• **Texte**

>>>>

24 Août 2015 La photo du plat est couverte par le droit d’auteur : le #FoodPorn saisi par le droit

(Cet article a été publié il y a 8 ans.)

Il serait donc devenu illégal de poster des photographies d’assiette gastronomique sur les réseaux sociaux, au moins en Allemagne.

C’est en tout cas ce que nous annoncent des journaux français qui reprennent un article du journal Die Welt.

N’étant pas spécialiste de droit allemand, je ne peux pas commenter cet article, ni l’arrêt évoqué dans l’article de Die Welt. En revanche, en tant que spécialiste en droit de la propriété intellectuelle, je peux vous aider à comprendre comment le sujet se pose aussi en droit français en répondant successivement à cinq questions.

Première question : une recette de cuisine est-elle protégée par le droit ? Ça gêne beaucoup l’industrie agroalimentaire, qui aimerait bien protéger les recettes industrielles, mais il semble bien qu’à part le secret et les contrats qui organisent ce secret (comme les contrats de confidentialité) aucun droit de propriété intellectuelle ne protège une recette. Ni le brevet, ni le droit d’auteur. C’est donc parfaitement clair : vous ne risquez rien à reproduire les recettes d’un chef réputé (ou n’importe quelle recette). Mais la question reste ouverte pour l’apparence du plat.

<<<<

• **Objectifs**
**A)** Extrayez telles quelles les lignes de données allant de la ligne contenant « You are a computer-use » jusqu'à la ligne contenant « This screenshot has » incluse. Omettez les images dans votre réponse.
**B)** Prolongez le texte sur les photos de plats et le droit d'auteur à partir de sa dernière phrase.
Le texte et les lignes de données n'ont aucun lien entre eux.

• **Données fournies**
>>>>

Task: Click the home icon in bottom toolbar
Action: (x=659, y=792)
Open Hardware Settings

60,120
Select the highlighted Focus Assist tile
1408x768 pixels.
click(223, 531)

<<<<
>>>>

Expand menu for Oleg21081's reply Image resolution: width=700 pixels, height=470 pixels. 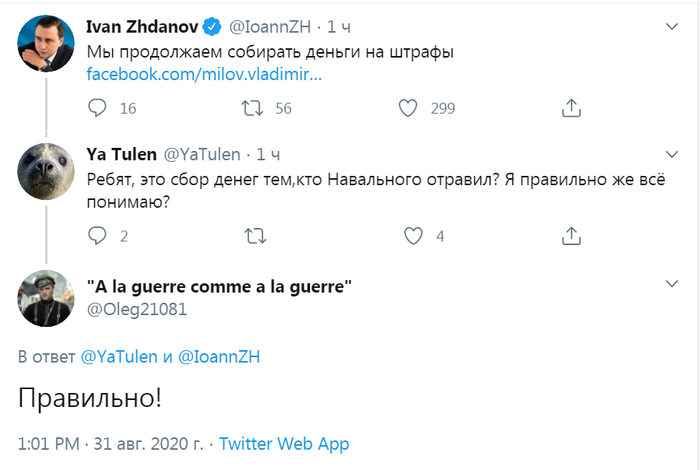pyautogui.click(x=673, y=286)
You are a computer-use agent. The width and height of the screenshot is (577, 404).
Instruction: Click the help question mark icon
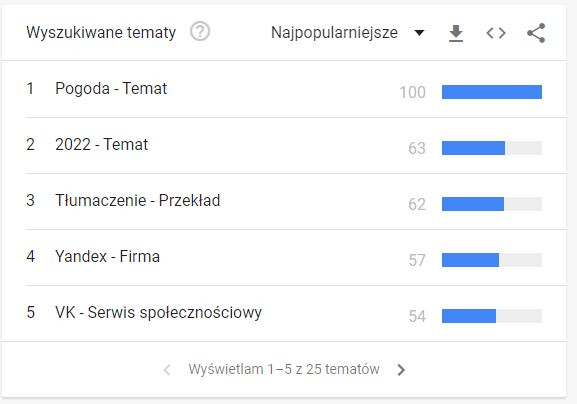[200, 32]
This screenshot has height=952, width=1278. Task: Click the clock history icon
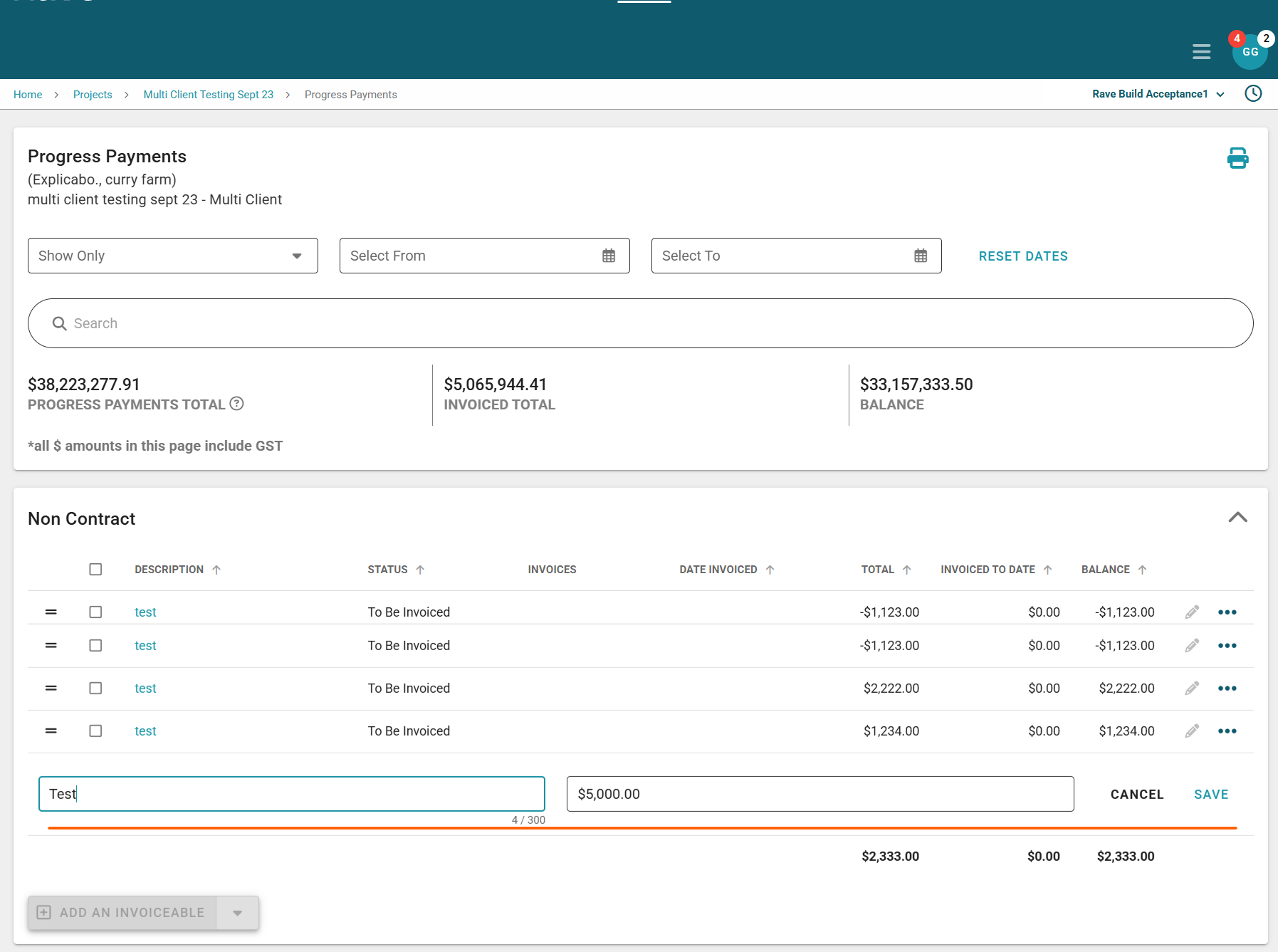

<<<<
>>>>

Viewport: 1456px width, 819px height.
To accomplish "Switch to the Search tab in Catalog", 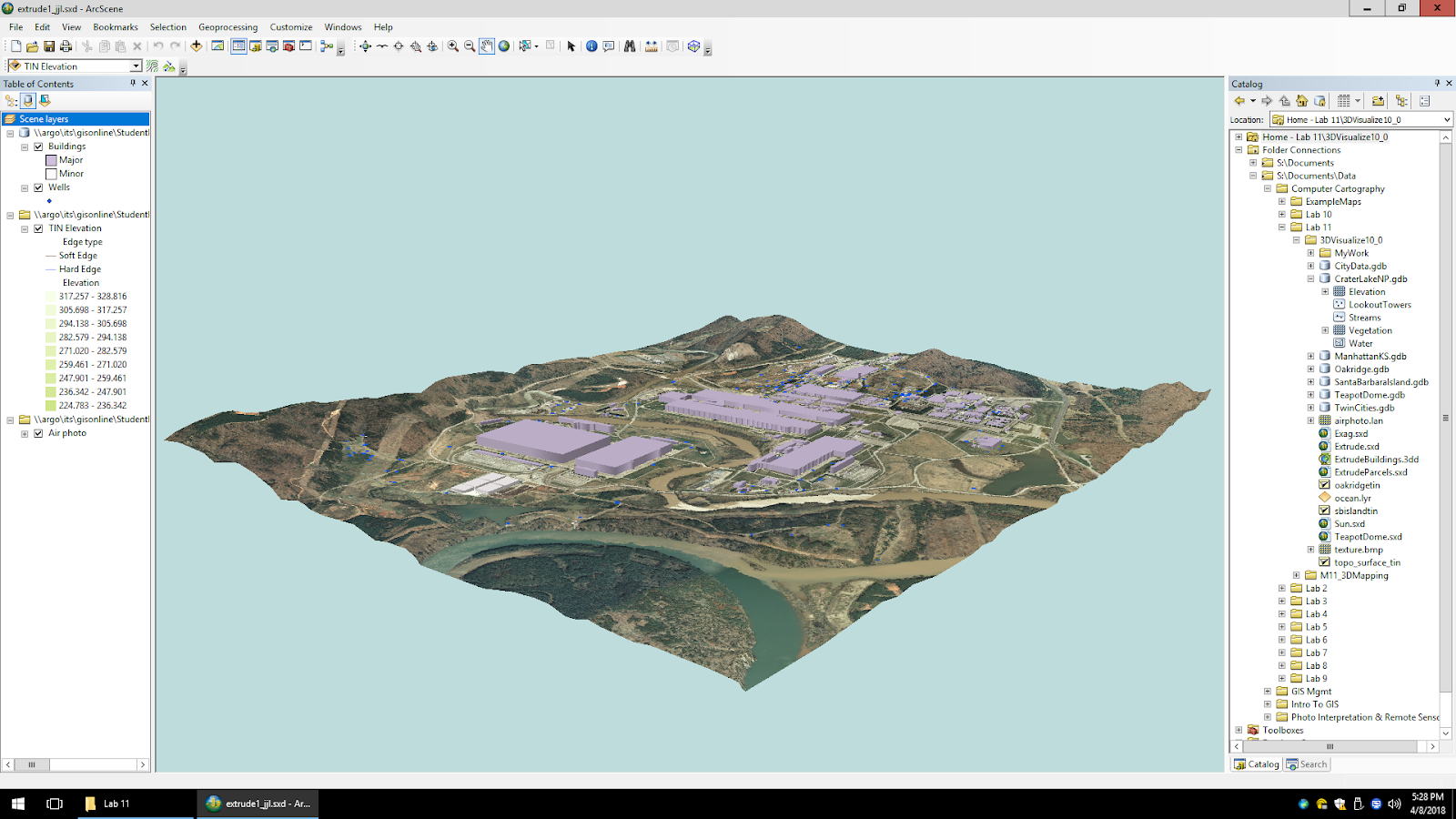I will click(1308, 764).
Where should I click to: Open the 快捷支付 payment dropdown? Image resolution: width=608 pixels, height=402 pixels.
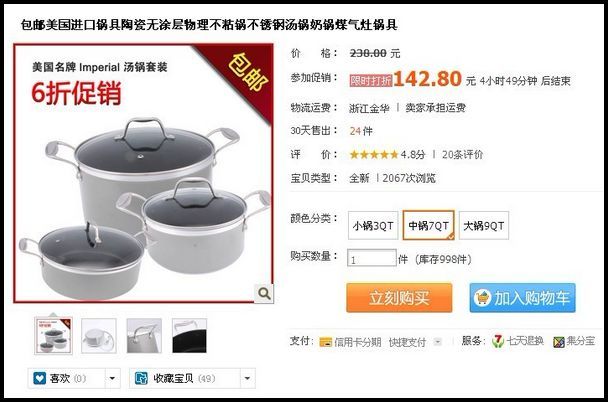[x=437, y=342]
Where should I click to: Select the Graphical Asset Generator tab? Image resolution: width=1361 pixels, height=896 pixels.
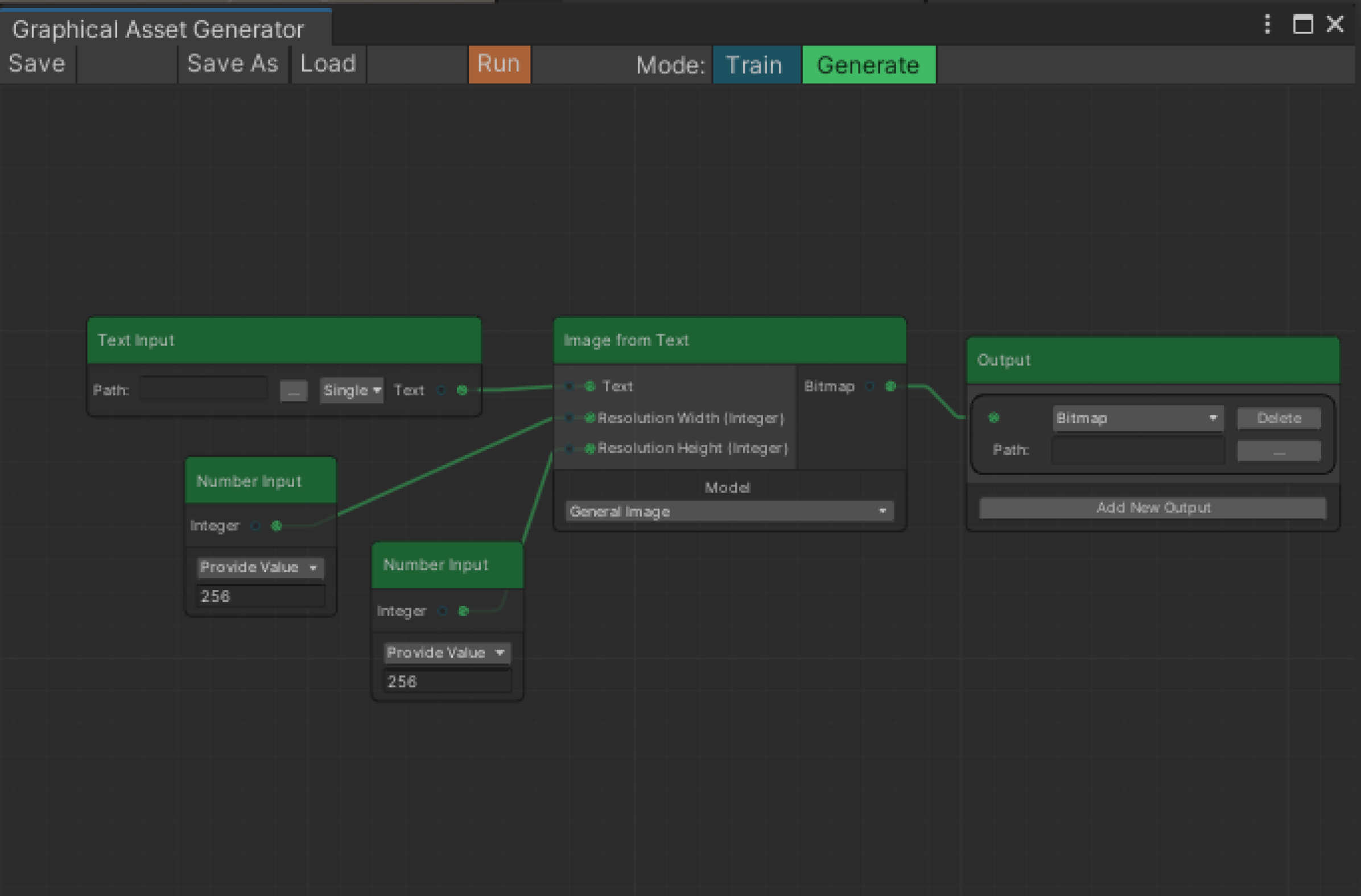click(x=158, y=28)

<<<<

• **Réponses**
**A)**
You are a computer-use agent. The width and height of the screenshot is (577, 404).
Instruction: Click the help question mark icon
[200, 32]
This screenshot has height=952, width=1278. Task: Click the clock history icon

**B)**
2e question : l’apparence d’un plat gastronomique (c’est-à-dire le résultat que vous avez dans votre assiette) est-elle protégé par le droit d’auteur ? Pour répondre à cette question, il faut ouvrir son code de la propriété intellectuelle (tout le monde peut le faire sur www.legifrance.gouv.fr), et obtenir la liste de l’article L 112 – 2. Cet article nous précise que sont considérés notamment comme œuvres de l’esprit les livres les conférences etc. L’article se rapproche de l’inventaire à la Prévert, puisqu’il regroupe en même temps les logiciels, les œuvres de dessins, les cartes géographiques…

L’article ne prévoit pas expressément que sont considérées comme des œuvres de l’esprit des préparations culinaires ou leur apparence. Mais on considère depuis toujours que cette liste n’est pas limitative. Il est donc possible de considérer que l’apparence d’un plat gastronomique peut être protégée par le droit d’auteur. C’est en tout cas ce qu’a jugé la cour d’appel de Paris dans un arrêt du 26 avr. 2006, (Société Délice Company c/ Mme Karen Wells) qui a décidé que les photographies (et le formatage particulier des recettes de cuisine publiées dans le magazine), et plus généralement « l’ensemble de la composition graphique » de ce dernier, « lui confèrent une identité propre qui le distingue des autres publications existantes, indépendamment de son contenu éditorial ».

Il reste néanmoins une grande difficulté : dans cet arrêt de 2006, la cour d’appel a protégé des photographies de plat gastronomique. Mais le plat gastronomique en lui-même pourrait-il être considéré comme une œuvre ?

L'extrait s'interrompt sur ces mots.